* Dataset records:
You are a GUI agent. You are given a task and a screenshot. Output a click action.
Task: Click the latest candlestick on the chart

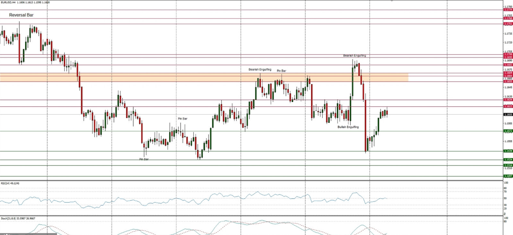click(387, 112)
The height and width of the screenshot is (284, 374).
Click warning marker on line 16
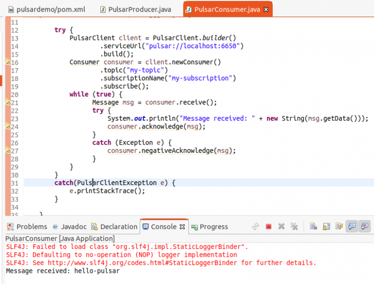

* Problem details: Extract, word for word, every line from the one holding "Task: Click the" through the closing line of the data above. Do not include any pictures.

* The answer:
Task: Click the latest candlestick on the chart

click(387, 112)
The height and width of the screenshot is (284, 374).
Click warning marker on line 16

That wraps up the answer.